Scan the entries and copy each line where the word "Toggle" is present.

[Data for this exercise Boundary: Start]

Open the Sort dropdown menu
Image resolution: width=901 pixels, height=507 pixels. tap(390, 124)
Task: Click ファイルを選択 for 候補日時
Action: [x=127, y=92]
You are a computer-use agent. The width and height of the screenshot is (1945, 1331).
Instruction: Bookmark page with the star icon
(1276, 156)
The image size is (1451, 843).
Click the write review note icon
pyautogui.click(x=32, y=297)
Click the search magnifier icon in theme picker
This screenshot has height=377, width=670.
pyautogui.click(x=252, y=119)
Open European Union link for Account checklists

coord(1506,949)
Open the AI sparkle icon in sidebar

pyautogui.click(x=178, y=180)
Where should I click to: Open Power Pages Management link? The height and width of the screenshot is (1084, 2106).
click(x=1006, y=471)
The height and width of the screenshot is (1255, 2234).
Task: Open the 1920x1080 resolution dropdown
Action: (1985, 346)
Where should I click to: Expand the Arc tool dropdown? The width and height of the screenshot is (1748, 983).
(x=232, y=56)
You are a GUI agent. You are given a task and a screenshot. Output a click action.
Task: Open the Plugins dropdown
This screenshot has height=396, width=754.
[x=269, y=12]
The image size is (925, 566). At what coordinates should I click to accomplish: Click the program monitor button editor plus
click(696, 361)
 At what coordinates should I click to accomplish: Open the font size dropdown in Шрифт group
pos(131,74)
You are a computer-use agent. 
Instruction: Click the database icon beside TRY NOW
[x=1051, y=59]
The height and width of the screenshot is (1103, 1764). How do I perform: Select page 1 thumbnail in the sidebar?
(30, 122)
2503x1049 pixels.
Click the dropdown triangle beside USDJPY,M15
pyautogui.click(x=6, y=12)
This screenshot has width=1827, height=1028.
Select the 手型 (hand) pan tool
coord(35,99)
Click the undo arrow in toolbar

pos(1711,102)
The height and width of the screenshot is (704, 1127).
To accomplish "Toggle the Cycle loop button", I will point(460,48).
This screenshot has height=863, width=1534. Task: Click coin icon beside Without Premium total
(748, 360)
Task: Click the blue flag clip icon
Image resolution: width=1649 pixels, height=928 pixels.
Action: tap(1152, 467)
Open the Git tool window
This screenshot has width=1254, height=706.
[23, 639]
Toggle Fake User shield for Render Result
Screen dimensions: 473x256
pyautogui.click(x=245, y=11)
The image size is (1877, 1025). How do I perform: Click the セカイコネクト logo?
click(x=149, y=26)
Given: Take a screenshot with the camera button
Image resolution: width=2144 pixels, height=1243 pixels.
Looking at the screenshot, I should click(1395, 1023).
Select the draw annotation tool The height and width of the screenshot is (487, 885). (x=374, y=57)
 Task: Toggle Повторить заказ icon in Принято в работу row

[Data for this exercise Boundary: End]

_Written solution:_
To accomplish "Toggle the Cycle loop button", I will point(460,48).
Toggle Fake User shield for Render Result
 Task: Toggle Повторить заказ icon in Принято в работу row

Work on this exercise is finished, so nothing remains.